Focus Parkinson: la diagnosi
Morbo di Parkinson - Parkinson: la diagnosi spesso è in ritardo
Sanihelp.it - Come si scopre il Parkinson al più presto possibile? Con un’accurata visita neurologica che, anche grazie a esami come la risonanza magnetica nucleare all’encefalo e le analisi ematochimiche, innanzitutto esclude tutta una serie di altre patologie che possono avere sintomi simili.

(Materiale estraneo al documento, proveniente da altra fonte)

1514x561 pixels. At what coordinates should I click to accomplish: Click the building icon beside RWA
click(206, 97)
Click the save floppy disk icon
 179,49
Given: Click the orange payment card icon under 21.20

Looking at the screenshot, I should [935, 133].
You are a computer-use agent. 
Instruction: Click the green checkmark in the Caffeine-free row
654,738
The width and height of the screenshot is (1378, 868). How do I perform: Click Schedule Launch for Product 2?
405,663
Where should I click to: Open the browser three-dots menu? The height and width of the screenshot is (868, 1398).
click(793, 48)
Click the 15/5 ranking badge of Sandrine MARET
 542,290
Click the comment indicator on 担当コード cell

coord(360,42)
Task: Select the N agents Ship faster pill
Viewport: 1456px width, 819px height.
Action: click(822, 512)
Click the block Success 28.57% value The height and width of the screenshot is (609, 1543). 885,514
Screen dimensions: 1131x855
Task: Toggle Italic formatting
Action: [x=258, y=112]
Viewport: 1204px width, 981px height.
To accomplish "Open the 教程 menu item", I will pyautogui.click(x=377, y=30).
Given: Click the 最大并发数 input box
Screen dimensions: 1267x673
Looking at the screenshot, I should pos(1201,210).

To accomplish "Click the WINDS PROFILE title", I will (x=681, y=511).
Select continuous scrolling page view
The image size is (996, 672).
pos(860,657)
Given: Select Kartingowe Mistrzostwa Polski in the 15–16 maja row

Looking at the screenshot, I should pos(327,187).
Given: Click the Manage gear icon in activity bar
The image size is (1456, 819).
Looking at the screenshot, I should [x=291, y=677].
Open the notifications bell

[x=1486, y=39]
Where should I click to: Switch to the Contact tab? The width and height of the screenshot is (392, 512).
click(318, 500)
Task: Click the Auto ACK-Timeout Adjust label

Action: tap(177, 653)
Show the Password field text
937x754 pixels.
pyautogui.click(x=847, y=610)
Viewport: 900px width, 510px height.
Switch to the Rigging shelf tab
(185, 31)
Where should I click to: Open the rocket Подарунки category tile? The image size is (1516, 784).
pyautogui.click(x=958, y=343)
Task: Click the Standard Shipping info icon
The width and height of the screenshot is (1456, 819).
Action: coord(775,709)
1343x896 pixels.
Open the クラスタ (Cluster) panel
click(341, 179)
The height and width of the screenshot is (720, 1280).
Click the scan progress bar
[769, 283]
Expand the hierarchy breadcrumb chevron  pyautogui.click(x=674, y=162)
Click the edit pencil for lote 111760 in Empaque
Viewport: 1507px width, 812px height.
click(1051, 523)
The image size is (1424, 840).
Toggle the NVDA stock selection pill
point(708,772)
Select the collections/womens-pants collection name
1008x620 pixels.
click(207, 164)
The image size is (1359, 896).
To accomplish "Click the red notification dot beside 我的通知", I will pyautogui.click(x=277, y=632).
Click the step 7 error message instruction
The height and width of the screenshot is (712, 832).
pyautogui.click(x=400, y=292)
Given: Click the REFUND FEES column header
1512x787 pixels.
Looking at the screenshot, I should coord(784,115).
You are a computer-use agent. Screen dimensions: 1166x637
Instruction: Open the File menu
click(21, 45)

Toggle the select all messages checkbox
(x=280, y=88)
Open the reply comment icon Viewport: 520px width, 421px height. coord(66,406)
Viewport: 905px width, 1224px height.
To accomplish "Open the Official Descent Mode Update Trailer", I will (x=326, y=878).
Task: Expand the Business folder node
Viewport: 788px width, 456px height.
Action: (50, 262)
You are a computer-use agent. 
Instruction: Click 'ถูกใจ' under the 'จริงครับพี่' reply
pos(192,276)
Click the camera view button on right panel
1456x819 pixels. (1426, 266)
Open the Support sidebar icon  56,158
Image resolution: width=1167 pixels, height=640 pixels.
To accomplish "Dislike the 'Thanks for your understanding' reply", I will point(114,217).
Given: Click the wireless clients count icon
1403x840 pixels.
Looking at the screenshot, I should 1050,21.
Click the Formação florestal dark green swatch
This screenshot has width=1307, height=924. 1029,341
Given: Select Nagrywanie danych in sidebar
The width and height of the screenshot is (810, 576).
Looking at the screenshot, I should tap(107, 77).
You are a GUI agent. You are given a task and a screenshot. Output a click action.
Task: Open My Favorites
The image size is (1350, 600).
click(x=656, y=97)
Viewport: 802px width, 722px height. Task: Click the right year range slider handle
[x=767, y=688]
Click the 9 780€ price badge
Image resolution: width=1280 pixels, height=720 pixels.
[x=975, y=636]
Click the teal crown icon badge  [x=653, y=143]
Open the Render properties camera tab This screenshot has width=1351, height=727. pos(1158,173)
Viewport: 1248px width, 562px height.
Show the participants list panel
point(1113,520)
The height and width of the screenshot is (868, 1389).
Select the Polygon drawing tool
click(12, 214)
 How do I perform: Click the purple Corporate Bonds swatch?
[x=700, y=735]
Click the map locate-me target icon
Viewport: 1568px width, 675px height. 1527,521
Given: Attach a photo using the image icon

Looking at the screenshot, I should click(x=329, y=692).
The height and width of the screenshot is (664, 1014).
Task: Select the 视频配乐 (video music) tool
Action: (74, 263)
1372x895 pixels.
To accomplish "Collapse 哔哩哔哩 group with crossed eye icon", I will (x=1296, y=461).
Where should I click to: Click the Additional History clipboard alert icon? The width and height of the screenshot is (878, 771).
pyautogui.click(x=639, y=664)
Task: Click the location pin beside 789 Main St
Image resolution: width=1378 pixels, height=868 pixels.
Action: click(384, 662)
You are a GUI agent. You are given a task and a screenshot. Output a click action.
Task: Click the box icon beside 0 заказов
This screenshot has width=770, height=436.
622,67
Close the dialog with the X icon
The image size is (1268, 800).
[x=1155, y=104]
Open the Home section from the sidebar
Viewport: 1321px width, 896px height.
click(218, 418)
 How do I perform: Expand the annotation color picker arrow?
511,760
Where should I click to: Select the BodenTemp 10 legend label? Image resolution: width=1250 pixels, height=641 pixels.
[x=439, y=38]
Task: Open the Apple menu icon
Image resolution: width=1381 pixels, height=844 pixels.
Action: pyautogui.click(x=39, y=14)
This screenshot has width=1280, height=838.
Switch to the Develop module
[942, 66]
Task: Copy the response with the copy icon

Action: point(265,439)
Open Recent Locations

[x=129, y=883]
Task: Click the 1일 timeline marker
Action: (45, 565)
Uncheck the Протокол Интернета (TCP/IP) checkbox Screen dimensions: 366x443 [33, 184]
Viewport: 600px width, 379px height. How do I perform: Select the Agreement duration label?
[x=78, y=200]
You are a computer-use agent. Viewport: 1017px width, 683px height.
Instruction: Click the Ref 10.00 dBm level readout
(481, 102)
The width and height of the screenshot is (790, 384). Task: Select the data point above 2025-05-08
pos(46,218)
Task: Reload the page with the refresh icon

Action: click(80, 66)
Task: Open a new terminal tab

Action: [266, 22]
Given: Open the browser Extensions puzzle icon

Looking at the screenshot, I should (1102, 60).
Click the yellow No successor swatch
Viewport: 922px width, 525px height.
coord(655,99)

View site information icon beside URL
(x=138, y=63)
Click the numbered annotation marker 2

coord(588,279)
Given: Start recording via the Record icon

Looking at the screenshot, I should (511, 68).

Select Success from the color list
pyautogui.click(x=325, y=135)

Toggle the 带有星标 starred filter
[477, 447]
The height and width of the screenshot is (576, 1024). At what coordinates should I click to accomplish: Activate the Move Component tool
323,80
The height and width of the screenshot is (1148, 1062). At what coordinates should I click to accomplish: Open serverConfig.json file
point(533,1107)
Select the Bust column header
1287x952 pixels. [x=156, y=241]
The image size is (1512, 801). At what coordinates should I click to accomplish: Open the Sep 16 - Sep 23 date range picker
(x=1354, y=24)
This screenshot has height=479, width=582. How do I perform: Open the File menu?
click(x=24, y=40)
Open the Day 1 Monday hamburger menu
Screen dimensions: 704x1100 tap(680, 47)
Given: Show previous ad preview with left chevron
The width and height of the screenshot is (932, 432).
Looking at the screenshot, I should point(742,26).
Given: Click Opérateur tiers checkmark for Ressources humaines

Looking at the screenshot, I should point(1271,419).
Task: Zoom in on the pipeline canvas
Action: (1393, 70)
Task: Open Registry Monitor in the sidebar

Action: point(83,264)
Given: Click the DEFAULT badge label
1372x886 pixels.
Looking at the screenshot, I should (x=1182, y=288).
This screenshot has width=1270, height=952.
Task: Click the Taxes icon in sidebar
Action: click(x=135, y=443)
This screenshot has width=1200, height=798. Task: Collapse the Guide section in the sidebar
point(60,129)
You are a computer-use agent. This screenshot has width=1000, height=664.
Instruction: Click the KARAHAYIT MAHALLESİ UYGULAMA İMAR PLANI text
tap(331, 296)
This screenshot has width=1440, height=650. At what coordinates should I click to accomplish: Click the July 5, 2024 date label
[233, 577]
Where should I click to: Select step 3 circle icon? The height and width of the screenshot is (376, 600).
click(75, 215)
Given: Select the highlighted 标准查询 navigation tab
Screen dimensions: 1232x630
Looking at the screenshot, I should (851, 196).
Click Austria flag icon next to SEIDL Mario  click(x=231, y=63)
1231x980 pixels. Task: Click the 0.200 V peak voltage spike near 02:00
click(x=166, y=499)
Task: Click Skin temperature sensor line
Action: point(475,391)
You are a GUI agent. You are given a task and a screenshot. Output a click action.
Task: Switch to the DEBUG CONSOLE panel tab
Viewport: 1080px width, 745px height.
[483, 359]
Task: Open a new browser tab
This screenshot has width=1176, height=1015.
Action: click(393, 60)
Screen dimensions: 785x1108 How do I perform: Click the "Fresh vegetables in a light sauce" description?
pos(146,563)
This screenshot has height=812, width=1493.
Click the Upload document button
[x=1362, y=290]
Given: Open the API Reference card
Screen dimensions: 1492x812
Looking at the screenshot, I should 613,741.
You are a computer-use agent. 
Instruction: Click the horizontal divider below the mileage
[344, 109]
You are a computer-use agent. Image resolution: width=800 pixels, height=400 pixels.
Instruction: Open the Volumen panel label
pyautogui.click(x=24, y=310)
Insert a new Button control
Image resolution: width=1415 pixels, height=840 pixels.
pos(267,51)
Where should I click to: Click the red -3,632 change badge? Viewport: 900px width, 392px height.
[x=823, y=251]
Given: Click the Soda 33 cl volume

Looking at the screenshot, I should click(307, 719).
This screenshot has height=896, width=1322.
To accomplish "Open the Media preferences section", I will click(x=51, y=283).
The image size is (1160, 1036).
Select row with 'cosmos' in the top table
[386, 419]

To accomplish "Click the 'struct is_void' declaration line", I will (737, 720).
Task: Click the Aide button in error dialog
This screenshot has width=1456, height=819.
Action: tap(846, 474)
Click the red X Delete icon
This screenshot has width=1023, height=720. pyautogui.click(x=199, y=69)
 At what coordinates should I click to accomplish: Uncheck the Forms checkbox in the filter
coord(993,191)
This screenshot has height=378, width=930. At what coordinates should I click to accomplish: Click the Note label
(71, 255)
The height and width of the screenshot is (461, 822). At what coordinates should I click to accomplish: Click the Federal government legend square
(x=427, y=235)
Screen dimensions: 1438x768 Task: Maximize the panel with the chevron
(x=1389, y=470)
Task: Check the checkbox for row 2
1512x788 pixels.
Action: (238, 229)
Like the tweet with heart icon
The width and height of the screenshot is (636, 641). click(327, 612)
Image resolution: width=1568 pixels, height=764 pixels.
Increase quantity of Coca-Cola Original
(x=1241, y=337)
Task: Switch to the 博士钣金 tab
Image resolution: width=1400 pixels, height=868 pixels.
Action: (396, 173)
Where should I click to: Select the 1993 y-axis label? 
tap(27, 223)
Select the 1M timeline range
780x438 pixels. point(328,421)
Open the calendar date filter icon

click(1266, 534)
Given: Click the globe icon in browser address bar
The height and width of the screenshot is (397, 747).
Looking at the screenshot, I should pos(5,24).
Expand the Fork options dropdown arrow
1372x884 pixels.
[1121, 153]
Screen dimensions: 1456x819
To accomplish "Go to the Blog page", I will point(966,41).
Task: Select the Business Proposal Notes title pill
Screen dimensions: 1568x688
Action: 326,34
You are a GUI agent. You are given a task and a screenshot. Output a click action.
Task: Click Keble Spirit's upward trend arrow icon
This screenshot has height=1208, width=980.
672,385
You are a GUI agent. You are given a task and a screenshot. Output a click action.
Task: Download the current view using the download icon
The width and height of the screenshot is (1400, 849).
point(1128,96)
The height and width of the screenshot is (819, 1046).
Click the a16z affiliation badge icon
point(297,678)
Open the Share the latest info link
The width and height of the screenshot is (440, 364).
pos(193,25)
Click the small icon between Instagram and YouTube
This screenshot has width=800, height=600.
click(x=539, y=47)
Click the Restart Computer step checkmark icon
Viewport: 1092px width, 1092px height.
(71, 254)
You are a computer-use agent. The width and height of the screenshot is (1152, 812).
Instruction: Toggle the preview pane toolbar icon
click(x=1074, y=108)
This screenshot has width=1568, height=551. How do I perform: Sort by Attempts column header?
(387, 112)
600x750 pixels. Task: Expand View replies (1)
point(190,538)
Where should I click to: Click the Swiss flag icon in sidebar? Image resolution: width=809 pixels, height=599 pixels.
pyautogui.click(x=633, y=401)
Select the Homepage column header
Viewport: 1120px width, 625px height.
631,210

Il problema, però, è che oggi
il 25% dei malati di Parkinson non sa di esserlo perché
i sintomi sono leggeri e confondibili con altri, e quindi non hanno ottenuto una diagnosi certa: succede soprattutto ai pazienti nella fascia di età 40-50 anni. Per esempio, la rigidità di un arto viene attribuita a cause quali un’infiammazione articolare, reumatismi, postura scorretta. In realtà possono essere i primi segnali della malattia. Il medico di famiglia deve allora abituarsi a pensare anche all’eventualità del Parkinson, nonostante la giovane età del paziente, se i sintomi non trovano sollievo o conferme sulla causa dagli esami.
Il 20% dei pazienti (soprattutto giovani) arriva dal medico solo dopo 2 anni dall’inizio della malattia e deve aspettare in media altri 5-6 mesi per avere la diagnosi definitiva e iniziare la terapia.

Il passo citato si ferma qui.